Source extract >>

┏━━

A peanut gallery was, in the days of vaudeville, a nickname for the cheapest and ostensibly rowdiest seats in the theater, the occupants of which were often known to heckle the performers. The least expensive snack served at the theatre would often be peanuts, which the patrons would sometimes throw at the performers on stage to convey their disapproval.  Phrases such as "no comments from the peanut gallery" or "quiet in the peanut gallery" are extensions of the name.

Background 
According to Stuart Berg Flexner, the term owes its origin to the United States' segregated South as a synonym with the back seats or upper balcony mostly reserved for Black people.

In popular culture
In 1943 the Howdy Doody children's radio show adopted the name for its live audience of children. Howdy Doody is most remembered for its later transition to television, which continued the Peanut Gallery audience, then on camera.

"Peanut gallery" may have been the source of the name for Charles Schulz's comic strip, Peanuts: a name Schulz bitterly resented and never understood. Schulz had wanted to keep the name of his previous strip, Li'l Folks.  However, United Features Syndicate pointed out that that name was too similar to other strips such as Li'l Abner.  Thus, Peanuts was chosen.

┗━━

Provided material >>
┏━━

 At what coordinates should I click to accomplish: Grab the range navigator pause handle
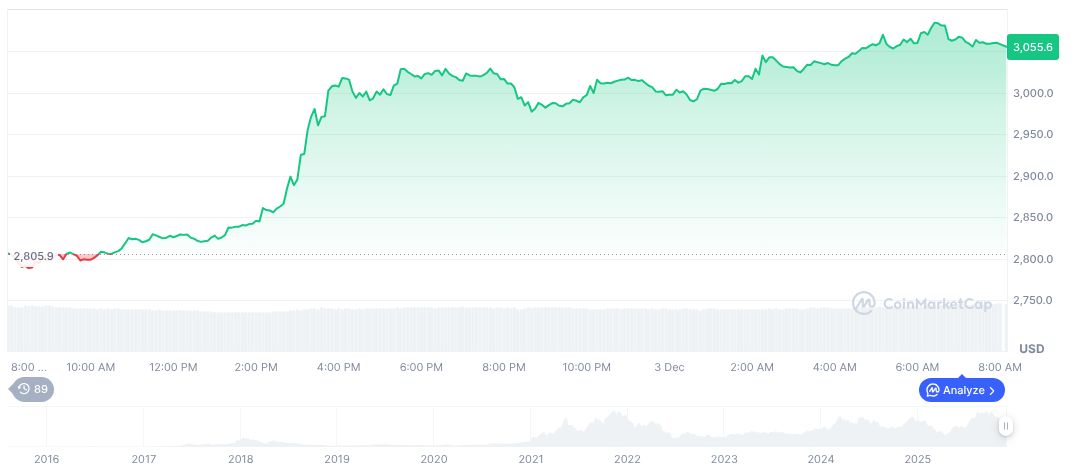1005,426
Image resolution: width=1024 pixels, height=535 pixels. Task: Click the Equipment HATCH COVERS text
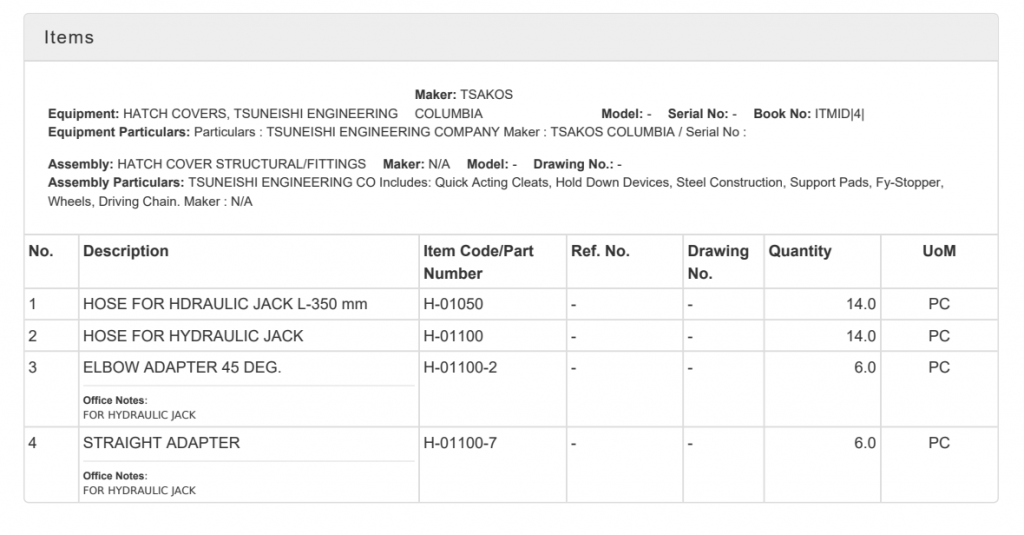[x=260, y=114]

┗━━

Requirements >> Reproduce the passage of the peanut gallery text starting with "A peanut gallery" and going on through "for Black people.".

Problem solution >>
A peanut gallery was, in the days of vaudeville, a nickname for the cheapest and ostensibly rowdiest seats in the theater, the occupants of which were often known to heckle the performers. The least expensive snack served at the theatre would often be peanuts, which the patrons would sometimes throw at the performers on stage to convey their disapproval.  Phrases such as "no comments from the peanut gallery" or "quiet in the peanut gallery" are extensions of the name.

Background 
According to Stuart Berg Flexner, the term owes its origin to the United States' segregated South as a synonym with the back seats or upper balcony mostly reserved for Black people.